Lines to restate from the data below: from the one containing "julho 2019 (13, 1655)" to the one containing "janeiro 2015 (15, 2081)", both included. Give them again exactly, and only them.

_____

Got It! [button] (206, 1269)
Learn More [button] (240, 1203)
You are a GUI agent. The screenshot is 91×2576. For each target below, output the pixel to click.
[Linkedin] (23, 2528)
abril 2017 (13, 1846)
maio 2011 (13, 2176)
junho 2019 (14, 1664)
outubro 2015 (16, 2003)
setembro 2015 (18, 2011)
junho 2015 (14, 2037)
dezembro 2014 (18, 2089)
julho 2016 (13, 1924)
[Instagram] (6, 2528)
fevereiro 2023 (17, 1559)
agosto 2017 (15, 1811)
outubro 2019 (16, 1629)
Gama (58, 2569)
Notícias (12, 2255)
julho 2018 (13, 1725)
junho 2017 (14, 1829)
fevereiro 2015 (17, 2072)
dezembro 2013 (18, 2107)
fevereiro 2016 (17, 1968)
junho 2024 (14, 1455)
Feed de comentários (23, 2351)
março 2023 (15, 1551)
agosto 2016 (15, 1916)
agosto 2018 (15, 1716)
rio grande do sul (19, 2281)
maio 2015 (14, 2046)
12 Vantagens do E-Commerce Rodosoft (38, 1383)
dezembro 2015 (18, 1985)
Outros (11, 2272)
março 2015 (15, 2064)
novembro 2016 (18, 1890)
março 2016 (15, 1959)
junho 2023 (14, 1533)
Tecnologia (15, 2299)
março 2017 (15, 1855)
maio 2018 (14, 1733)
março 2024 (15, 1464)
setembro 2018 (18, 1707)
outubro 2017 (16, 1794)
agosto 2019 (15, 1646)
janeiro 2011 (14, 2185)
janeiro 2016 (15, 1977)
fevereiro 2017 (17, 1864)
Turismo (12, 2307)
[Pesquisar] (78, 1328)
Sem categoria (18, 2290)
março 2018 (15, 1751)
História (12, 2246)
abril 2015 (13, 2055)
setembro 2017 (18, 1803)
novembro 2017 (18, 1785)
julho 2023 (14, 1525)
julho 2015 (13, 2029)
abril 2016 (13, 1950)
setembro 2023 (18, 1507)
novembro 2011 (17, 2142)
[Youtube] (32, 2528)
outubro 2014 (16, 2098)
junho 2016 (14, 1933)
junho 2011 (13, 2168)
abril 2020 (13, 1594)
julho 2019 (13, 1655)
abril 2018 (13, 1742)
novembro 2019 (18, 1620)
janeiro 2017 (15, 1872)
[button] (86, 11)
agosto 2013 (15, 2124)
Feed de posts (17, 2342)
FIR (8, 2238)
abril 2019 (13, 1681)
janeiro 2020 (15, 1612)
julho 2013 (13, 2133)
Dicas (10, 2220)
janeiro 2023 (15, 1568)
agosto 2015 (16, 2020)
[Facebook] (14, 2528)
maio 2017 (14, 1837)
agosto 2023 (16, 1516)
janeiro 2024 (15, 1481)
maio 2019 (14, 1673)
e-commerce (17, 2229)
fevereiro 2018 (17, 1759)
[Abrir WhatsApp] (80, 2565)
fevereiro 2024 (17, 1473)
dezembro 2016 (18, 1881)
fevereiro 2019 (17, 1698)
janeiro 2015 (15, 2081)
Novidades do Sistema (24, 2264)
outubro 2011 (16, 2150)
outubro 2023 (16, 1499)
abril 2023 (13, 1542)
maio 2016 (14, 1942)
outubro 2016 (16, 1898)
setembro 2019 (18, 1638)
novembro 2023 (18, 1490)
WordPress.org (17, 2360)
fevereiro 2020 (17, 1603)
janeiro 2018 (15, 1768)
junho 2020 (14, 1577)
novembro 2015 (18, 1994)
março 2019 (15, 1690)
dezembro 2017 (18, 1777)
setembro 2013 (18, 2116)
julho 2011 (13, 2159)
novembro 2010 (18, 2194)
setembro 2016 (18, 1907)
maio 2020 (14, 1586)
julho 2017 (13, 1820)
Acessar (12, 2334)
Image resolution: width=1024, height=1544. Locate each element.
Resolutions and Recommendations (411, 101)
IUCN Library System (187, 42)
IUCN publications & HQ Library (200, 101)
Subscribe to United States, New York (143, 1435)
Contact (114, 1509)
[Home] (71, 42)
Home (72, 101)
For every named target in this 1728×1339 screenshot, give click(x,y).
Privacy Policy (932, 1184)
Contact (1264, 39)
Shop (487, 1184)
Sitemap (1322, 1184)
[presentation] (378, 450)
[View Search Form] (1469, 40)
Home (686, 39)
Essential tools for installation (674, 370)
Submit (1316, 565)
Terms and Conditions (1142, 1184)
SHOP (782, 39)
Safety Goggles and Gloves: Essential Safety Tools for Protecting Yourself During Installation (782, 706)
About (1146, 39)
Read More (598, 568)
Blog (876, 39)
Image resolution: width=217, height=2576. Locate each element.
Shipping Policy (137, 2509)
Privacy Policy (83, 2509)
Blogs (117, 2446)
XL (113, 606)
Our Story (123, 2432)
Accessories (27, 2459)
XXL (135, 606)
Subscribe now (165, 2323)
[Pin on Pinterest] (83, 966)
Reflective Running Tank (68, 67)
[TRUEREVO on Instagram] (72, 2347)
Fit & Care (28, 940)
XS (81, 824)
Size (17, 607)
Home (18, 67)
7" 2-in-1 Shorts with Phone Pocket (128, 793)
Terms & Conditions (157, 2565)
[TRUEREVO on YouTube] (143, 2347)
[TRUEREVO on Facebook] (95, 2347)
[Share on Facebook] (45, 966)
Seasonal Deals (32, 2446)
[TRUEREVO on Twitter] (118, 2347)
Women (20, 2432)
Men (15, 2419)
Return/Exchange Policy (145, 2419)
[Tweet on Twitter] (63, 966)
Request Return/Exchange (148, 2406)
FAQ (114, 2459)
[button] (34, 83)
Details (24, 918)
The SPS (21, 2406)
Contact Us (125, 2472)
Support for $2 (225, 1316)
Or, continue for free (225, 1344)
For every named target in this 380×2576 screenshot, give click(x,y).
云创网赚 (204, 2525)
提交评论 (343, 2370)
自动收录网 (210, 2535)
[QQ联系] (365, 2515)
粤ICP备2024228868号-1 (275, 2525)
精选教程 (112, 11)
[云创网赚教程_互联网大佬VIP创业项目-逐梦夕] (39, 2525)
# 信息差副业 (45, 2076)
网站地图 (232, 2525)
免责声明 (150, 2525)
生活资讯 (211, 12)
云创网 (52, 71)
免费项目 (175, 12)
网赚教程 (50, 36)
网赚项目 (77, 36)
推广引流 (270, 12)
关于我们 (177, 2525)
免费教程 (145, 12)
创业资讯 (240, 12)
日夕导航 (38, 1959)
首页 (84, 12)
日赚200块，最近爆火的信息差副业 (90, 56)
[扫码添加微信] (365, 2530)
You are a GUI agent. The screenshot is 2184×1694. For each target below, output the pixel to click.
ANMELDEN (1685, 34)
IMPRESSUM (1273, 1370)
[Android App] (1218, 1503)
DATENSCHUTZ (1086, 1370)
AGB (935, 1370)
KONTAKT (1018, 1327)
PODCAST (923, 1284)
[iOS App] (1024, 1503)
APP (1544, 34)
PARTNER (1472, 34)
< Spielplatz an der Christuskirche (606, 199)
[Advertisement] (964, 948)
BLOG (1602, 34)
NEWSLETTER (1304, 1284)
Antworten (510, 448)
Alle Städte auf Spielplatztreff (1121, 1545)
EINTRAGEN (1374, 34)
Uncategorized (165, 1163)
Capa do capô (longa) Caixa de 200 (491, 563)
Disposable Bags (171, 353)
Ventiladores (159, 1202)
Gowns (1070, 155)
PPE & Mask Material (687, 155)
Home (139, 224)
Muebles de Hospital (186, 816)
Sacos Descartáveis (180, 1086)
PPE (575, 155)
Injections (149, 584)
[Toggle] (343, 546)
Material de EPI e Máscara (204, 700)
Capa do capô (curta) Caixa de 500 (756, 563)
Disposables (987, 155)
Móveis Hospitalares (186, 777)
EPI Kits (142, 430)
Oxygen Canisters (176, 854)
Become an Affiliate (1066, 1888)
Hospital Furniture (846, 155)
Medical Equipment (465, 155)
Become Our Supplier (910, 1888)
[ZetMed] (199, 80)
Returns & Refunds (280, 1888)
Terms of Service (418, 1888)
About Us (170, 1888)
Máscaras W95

_____

## [Reply to the task]
julho 2019 (13, 1655)
abril 2018 (13, 1742)
novembro 2019 (18, 1620)
janeiro 2017 (15, 1872)
[button] (86, 11)
agosto 2013 (15, 2124)
Feed de posts (17, 2342)
FIR (8, 2238)
abril 2019 (13, 1681)
janeiro 2020 (15, 1612)
julho 2013 (13, 2133)
Dicas (10, 2220)
janeiro 2023 (15, 1568)
agosto 2015 (16, 2020)
[Facebook] (14, 2528)
maio 2017 (14, 1837)
agosto 2023 (16, 1516)
janeiro 2024 (15, 1481)
maio 2019 (14, 1673)
e-commerce (17, 2229)
fevereiro 2018 (17, 1759)
[Abrir WhatsApp] (80, 2565)
fevereiro 2024 (17, 1473)
dezembro 2016 (18, 1881)
fevereiro 2019 (17, 1698)
janeiro 2015 (15, 2081)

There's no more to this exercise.